Basic Normalizing Flow

A normalizing flow is similar to a VAE in that we try to build up $p(X)$ by starting from a simple known distribution $p(Z)$. $X$ and $Z$ are of same dimensionality.

The very basic idea of a flow connecting a complex $X$ and a simple $Z$ would be using a bijective function $f$ with its inverse $f^{-1}$ such that:

$X = f(Z)$
$Z = f^{-1}(X)$
$p(X) = p_Z(f^{-1}(X))|\text{delta}(\mathbf{J}_{f^{-1}})|$ where the term on the right is the absolute value of the determinant of the Jacobian of $f^{-1}(X)$ w.r.t. $X$, and $p_Z$ uses a subscription $Z$ to differentiate it from the distribution of $X$.

It is natural to introduce a chain structure between $X$ and $Z$:

$X = f_1(f_0(Z))$
$Z = f_0^{-1}(f_1^{-1}(X))$
$p(X) = p_Z(f_0^{-1}(f_1^{-1}(X))) \left\lvert \text{delta}(\mathbf{J}{f_0^{-1}}) \right\lvert \left\lvert \text{delta}(\mathbf{J}{f_1^{-1}}) \left\right$

Training Process

Since most of the time $X$ is what we observed and has an empirical distribution consisting of $N$ data points ${X_1, X_2, \cdots, X_N}$, we can simply optimize the negative loglikelihood:

\[\text{argmin}_f \sum_{i = 1}^N -\log (p(X_I)) = \text{argmin}_f \sum_{i = 1}^N -\log (p_Z(f^{-1}(X_i))|\text{delta}(\mathbf{J}_{f^{-1}(X_i)})|)\]

Commonly Used Flows

Planar Flow

\[X=f(Z)= Z+ \mathbf{u} h(\mathbf{w}^TZ+b)\]

$\mathbf{u}, \mathbf{w}$ and $b$ are parameters. Additional constraints are required on $\mathbf{u}, \mathbf{w}, b$ and $h$ to guarantee the function is bijective. For example, it is ituitive that $h$ needs to be bijective, like $h = \tanh$.

The Jabobian of $f^{-1}(X)$ is not obvious, as it depends on $h$, so the analytic form of $p(X)$ is not easy to compute.

Nonlinear Independent Components Estimation (NICE)

This method requires that $X$ can be split into two disjoint parts, $X_1$ and $X_2$, i.e. $X = [X_1, X_2]$. Same assumption for $Z$.

Forward mapping $f: Z \rightarrow X$

$X_1 = Z_1$
$X_2 = Z_2 + m_\theta(Z_1)$, where $m_\theta$ is a neural network Inverse mapping $f^{-1}: X \rightarrow Z$
$Z_1 = X_1$
$Z_2 = X_2 - m_\theta(X_1)$ The inverse mapping of $Z_2$ can be simply obtained by replacing $Z_1$ in forward mapping of $X_2$ with $X_1$ and move $m_\theta(Z_1)$ (equivalent to $m_\theta(X_1)$) to LHS.

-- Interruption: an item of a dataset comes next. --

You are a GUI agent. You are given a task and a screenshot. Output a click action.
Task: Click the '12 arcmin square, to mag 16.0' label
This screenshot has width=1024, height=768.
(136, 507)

The Jacobian of the forward mapping is lower trangular, whose determinant is simply the product of the elements on the diagonal, i.e.

\[\frac{\partial f^{-1}(X)}{\partial X} = \begin{pmatrix} \frac{\partial (Z_1)}{\partial X_1} & \frac{\partial (Z_1)}{\partial X_2} \\ \frac{\partial (Z_2)}{\partial X_1} & \frac{\partial (Z_2)}{\partial X_2} \end{pmatrix} =\begin{pmatrix} I & 0 \\ \frac{\partial (-m_\theta(X_1))}{\partial X_1} & I \end{pmatrix}\] \[\text{delta}(\begin{pmatrix} I & 0 \\ \frac{\partial (-m_\theta(X_1))}{\partial X_1} & I \end{pmatrix}) = 1\]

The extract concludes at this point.